Yoga wasn’t all that easy either.  We couldn’t find a local daily class that we could walk to (and since we didn’t have a scooter…).  The cooking class was our own fault.  Had we done research in advance, we could have coordinated our schedules and participated on our first day in Pondi.  Sometimes we forget these destinations are not just waiting around for us to show up.

Our visit to Auroville was educational.  We have never been exposed to communal living on the international level (47 countries represented and counting).  The only confusing part for me was the huge golden ball, the Matrimandir, that sits in the middle of the city.  It’s a place for meditation where visitors cannot enter without prearranged passes, but the ostentatious exterior and gaudy (real) gold color somehow take away from the life of simplicity I felt The Mother was trying to emphasize.  There is no denying the overwhelming beauty and opulence  that it possesses with its “space-age” design (despite taking 37 years to finish!).  Epcot Center – The bar has been raised, my friend!




Even though the corner outside our apartment must have made some public bathroom list, we generally felt comfortable walking around Pondicherry.

Public Toilets

We woke early one morning for Joshua’s “sunrise.”  There wasn’t a visible sunrise due to the clouds, but we were still joined by thousands of other Pondicherrians on their morning walk.  The brisk morning air (around 70 degrees Fahrenheit) forced locals into their warmest clothes, gloves, beanies and earmuffs…you’d think it was going to snow!

Bay of Bengal Sunrise

We accomplished a lot less than we expected, which gave us time to wander in larger and larger concentric circles.  We made it as far as the bus station to research bus times back to Chennai.  It was the worst place in Pondi…so many smells, honks, piles of fresh vomit.  We ran back to our apartment without bus tickets or appetites thinking we may just like India better with our training wheels on.

2 thoughts on “India: Pondicherry

  1. Oooh, I loved Puducherry. There are some cafes around with delicious coffee and croissants in the French Quarter. Not quite like Paris, but definitely not truly Indian either.
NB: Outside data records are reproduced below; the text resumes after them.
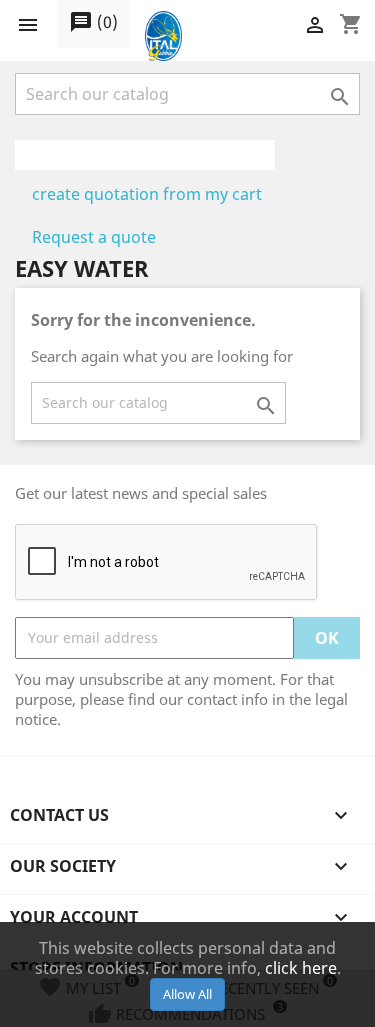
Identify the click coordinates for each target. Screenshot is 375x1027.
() (93, 22)
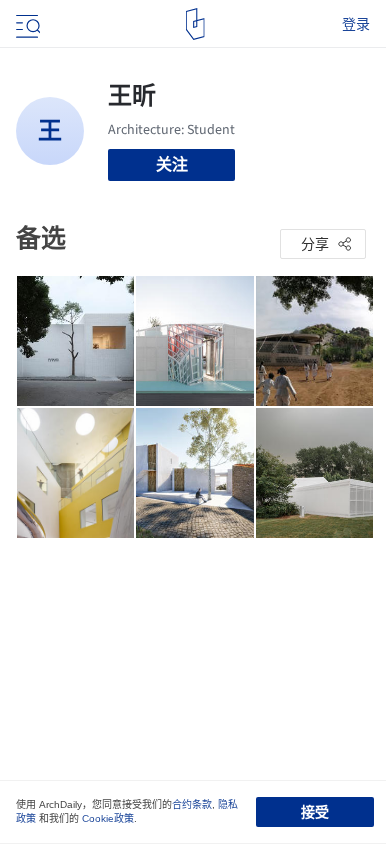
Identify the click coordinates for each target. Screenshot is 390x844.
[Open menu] (26, 24)
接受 (315, 812)
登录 (356, 24)
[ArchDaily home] (195, 24)
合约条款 (192, 804)
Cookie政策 (108, 818)
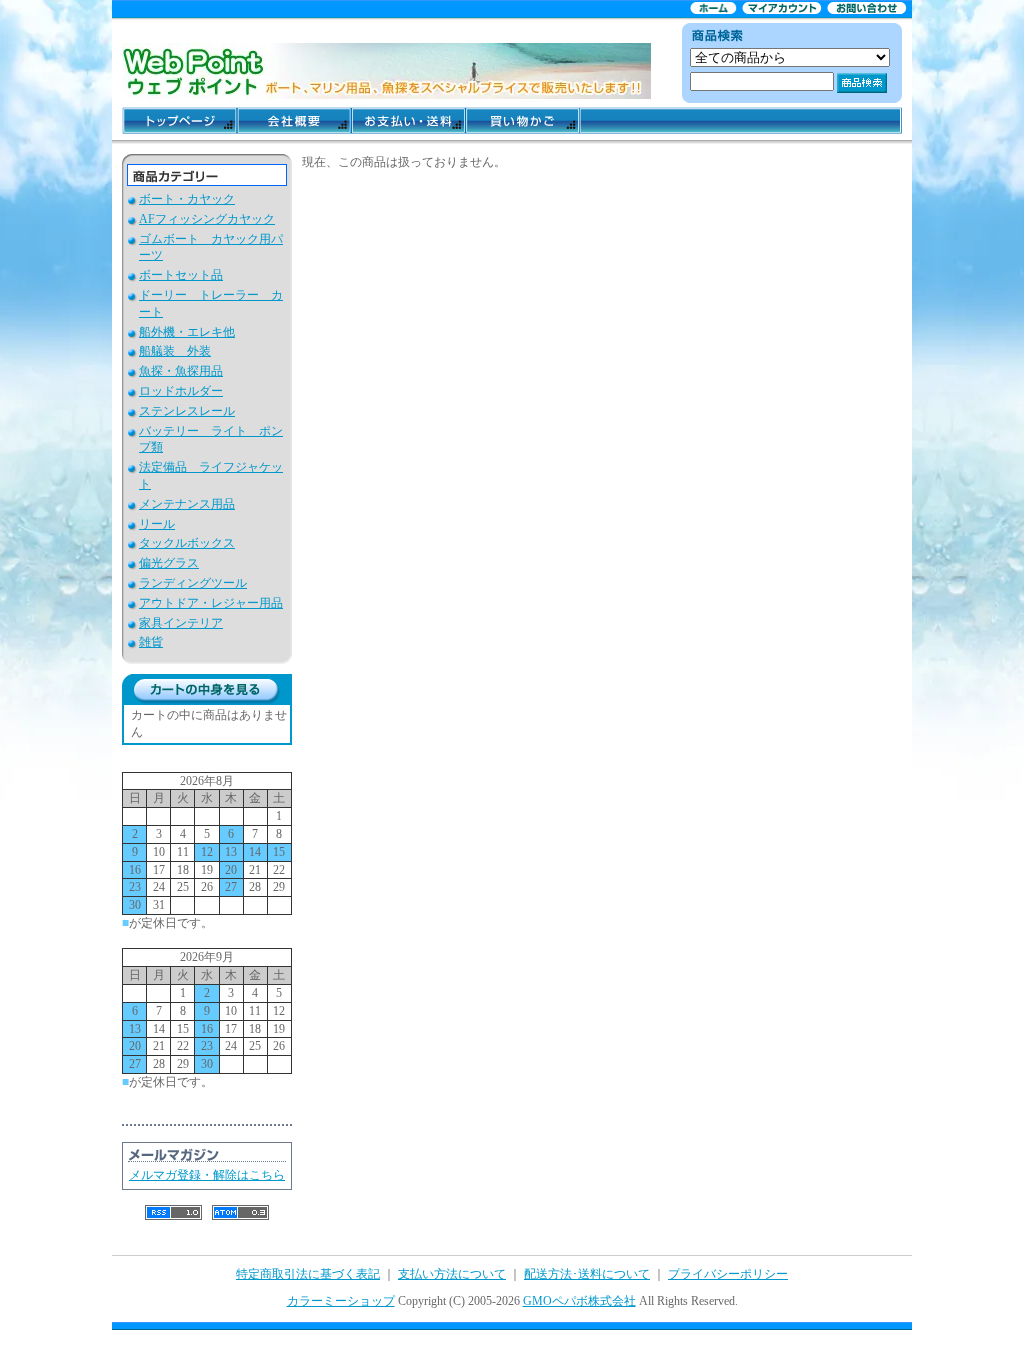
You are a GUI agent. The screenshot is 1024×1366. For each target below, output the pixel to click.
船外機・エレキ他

    We’re on a RTW too, and in India (Rajasthan) though our blog says we’re in Uruguay (difficult to write on the road!). Look forward to reading more of your India adventures!

    • Shelley: We just made it to Rajasthan too! It’s so hard to keep up with the blog especially with the unexpectedly difficult to find internet. We are headed to Jaipur for the new year. Hope you guys have a wonderful holiday in India!